* EXCERPT
= = = =

Intestinal (infant) botulism: Since the toxin is rarely found in the sera of infants(1,2), faeces should be examined(1). An ELISA has been developed for the detection of A and B toxins in children's faecal samples(2).
Inhalational botulism: Aerosolized toxin can not usually be identified in serum or faeces, but may be detected by ELISA from nasal swabs(8).
Note: All diagnostic methods are not necessarily available in all countries.
Foodborne botulism: Within 1 hour of ingestion of suspected food, the recommended course of action is a gastric lavage(1,2), or enemas(1), and the administration of a cathartic (sorbitol)(1). In some cases intravenous administration of AB or ABE(1,2,6,8) botulinum antitoxin(1,2,5,6,8) is required, and assisted ventilation if respiratory failure occurs. Treatment may be required for weeks or months(5).
Infant botulism: Requires meticulous supportive care(1). Instead of antitoxin which can cause sensitization and anaphylaxis(1,6,8), an investigational human-derived botulinal immunoglobulin (BIG) is available for the treatment(1) and assisted respiration is given if required(1,5).
PROPHYLAXIS: Individuals known to have eaten contaminated food should be purged with cathartics(1), given a gastric lavage and high enemas(1), and may be given equine botulinum AB or ABE antitoxin(1,6).
LABORATORY-ACQUIRED INFECTIONS: Rarely reported(5).
SOURCES/SPECIMENS: Food products, and clinical materials such as serum/blood, stool, vomit, and gastric aspirates(5). For wound botulism: wound exudates, debrided tissue, or swab sample. Other sources include, nasal swabs from inhalational botulism patients, and environmental samples (soil, surface water)(1,2,6,9).
PRIMARY HAZARDS: Exposure to the toxin. The toxin may be absorbed after ingestion, or following contact with the non-intact skin, the eyes, or mucous membranes, including the respiratory tract(5). Inhalation of the toxin has occurred under laboratory conditions(5,6).
SPECIAL HAZARDS: None.
RISK GROUP CLASSIFICATION: Risk Group 2(21).
CONTAINMENT REQUIREMENTS: Containment Level 2 facilities, equipment, and operational practices for work involving infectious or potentially infectious materials, animals, or cultures.
PROTECTIVE CLOTHING: Lab coat. Gloves when direct skin contact with infected materials or animals is unavoidable. Eye protection must be used where there is a known or potential risk of exposure to splashes(19).
OTHER PRECAUTIONS: All procedures that may produce aerosols, or involve high concentrations or large volumes should be conducted in a biological safety cabinet (BSC). The use of needles, syringes, and other sharp objects should be strictly limited. Additional precautions should be considered with work involving animals or large scale activities(19).
SPILLS: Allow aerosols to settle, and, while wearing protective clothing, gently cover the spill with paper towels and apply appropriate disinfectant starting at the perimeter, working inwards towards the centre. Allow sufficient contact time before clean up(19).

= = = =

* DATASET EXTRACT
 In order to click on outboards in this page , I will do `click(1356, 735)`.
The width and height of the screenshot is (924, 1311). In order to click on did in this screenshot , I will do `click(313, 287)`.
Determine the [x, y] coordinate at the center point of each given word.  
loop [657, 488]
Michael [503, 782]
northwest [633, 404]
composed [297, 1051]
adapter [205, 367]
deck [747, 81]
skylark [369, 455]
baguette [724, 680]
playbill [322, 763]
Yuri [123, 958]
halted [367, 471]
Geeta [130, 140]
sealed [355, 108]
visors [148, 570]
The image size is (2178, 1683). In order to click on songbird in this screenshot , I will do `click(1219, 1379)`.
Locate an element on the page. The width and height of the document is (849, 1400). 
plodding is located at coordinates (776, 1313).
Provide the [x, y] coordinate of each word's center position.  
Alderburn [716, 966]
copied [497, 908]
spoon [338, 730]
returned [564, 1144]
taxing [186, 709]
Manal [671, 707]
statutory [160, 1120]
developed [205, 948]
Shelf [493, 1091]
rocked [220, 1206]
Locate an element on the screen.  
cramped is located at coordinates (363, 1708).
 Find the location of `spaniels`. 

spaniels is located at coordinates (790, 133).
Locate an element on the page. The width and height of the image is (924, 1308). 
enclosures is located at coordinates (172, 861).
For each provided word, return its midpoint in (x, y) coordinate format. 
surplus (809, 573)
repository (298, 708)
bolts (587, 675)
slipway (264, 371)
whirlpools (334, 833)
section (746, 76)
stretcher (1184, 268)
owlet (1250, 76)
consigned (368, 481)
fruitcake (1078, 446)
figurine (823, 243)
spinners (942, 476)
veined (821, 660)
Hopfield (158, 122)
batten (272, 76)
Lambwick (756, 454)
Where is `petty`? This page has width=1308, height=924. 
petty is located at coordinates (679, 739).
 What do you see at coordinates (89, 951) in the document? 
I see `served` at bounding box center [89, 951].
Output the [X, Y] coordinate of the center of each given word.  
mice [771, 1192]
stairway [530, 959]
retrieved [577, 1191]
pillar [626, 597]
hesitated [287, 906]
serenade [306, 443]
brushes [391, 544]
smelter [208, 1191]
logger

= = = =

* EXERCISE
List the clinical materials that the botulism excerpt names as sources of specimens.

* OUTPUT OF THE TASK
- Serum/blood
- Stool
- Vomit
- Gastric aspirates